C- La dimension politique et institutionnelle
Malgré que l’accord de partenariat engage les partenaires à respecter les libertés individuelles et collectives et à accélérer la construction d’un Etat de droit qui garantit celles-ci et établit la séparation des pouvoirs, les préoccupations sécuritaires et la logique périphérique et marchande de l’UE à réconforter les régimes politiques autoritaires du sud, qui n’ont pas été sérieusement interpellés pour respecter leurs engagements relatifs à cette question. Il en est résulté des phénomènes pervers qui n’ont pas manqué d’handicaper l’évolution socio-économique caractérisée par une inertie déconcertante sur le plan structurel, institutionnel et comportemental.
En effet, parallèlement à la libéralisation et à la marchandisation de la vie économique (logique marchande) on a assisté à une absence de la démocratisation de la vie politique (logique sécuritaire).
L’absence d’une synchronisation entre évolution économique et évolution politique a été à l’origine :
· de la constitution de lobbies informels influents, protégés politiquement et se livrant à une privatisation de l’Etat, au détournement du patrimoine public et menaçant même la propriété privée.
· de la généralisation de la corruption utilisée consciemment par les différents acteurs économiques qui pensent de la sorte pouvoir atténuer les obstacles et les contraintes qui pèsent sur les activités économiques et se protéger contre les abus des différentes autorités dans un contexte de flou règlementaire et d’absence de contre-pouvoirs réels et d’une justice indépendante.
· de l’instabilité des règles de jeu et de leur application discriminatoire dans différents domaines relatifs à l’accès au crédit, au paiement des impôts, à l’application du code d’investissement et l’octroi des avantages, à l’accès aux services des différentes administrations, au remboursement des créances douteuses, etc…

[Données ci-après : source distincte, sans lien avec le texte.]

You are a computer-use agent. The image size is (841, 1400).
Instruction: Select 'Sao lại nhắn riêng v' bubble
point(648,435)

· cette situation fausse le calcul économique des agents, crée des coûts de transaction pour les uns et procure des avantages indus pour les autres, créant ainsi des situations de concurrence déloyale. Ensemble de facteurs qui explique l’inquiétude des agents, leur comportement de repli et de désarroi débouchant ainsi sur une inertie comportementale et une fuite des entreprises et des capitaux à la recherche d’autres environnements qui offrent plus de sécurité pour les biens, les capitaux et les personnes. Ce comportement de repli ne cesse de se renforcer malgré les généreuses incitations fiscales et financières accordées par l’Etat au secteur privé. En Tunisie, le coût total de ces incitations représente en moyenne environ 25% des investissements ayant bénéficier de ces incitations.

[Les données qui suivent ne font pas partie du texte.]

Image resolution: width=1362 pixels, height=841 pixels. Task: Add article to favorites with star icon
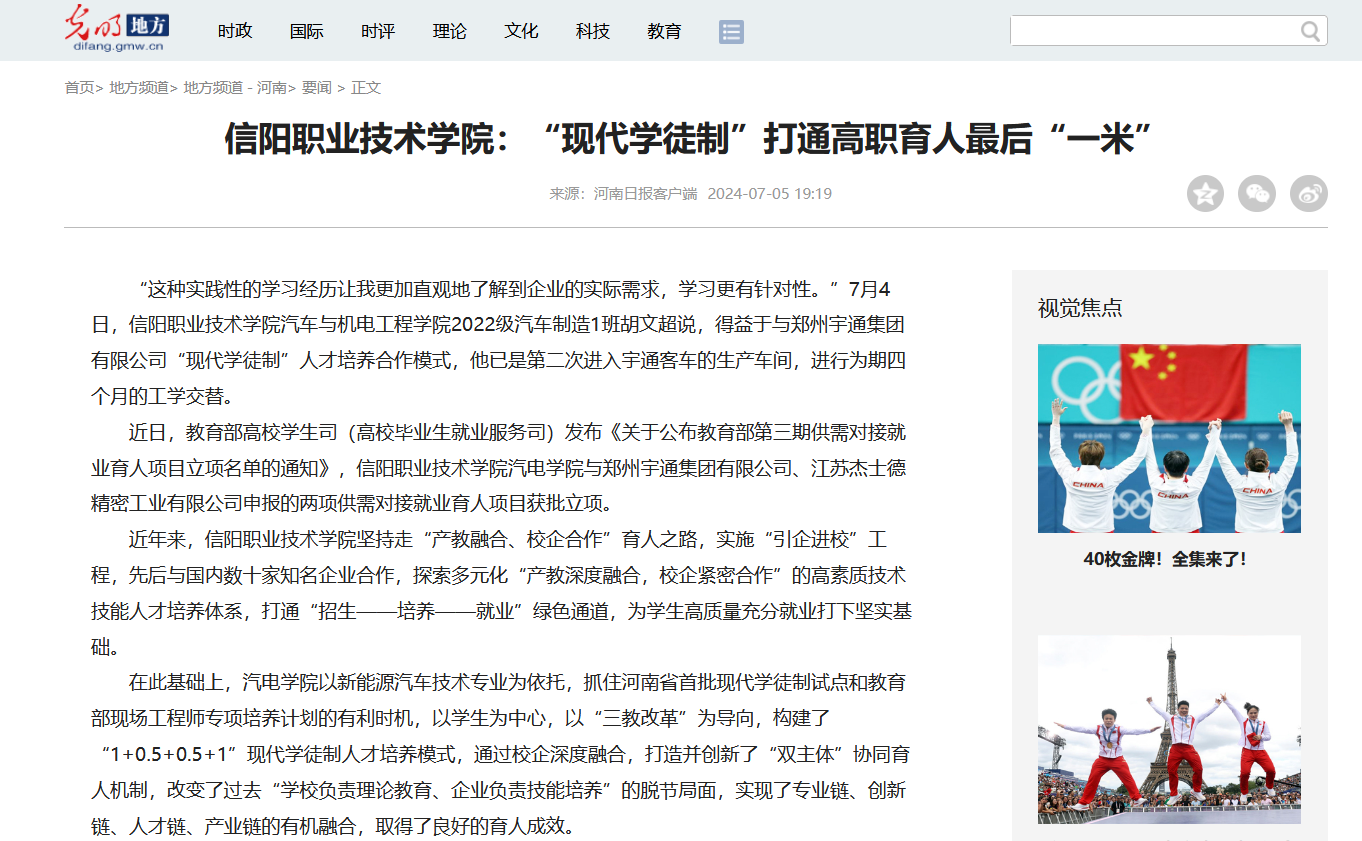[x=1205, y=194]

III- Nécessité et urgence d’un partenariat global, cohérent et stratégique permettant de jeter les bases d’un réel co-développement et d’ouvrir des perspectives d’adhésion
A- Des leçons à tirer de l’expérience des 10 dernières années
Il faut souligner que l’effet d’annonce dans les pays qui sont candidats à une future adhésion à l’UE a été considérablement plus élevé. Il s’est traduit par :
· la rapidité et la crédibilité des réformes menées par les pays candidats
· par une synchronisation des réformes sur le plan économique, social et politique ayant débouché sur des transformations substantielles sur le plan structurel, institutionnel et comportemental
· une plus grande visibilité et adhésion des acteurs et une plus grande attractivité des pays
· un soutien financier conséquent de la part de l’UE. En effet, les ressources allouées aux pays du sud méditerranéens n’ont représenté que 5 €/an /habitant, contre 15 à 20 pour les dix nouveaux entrants dans l’UE.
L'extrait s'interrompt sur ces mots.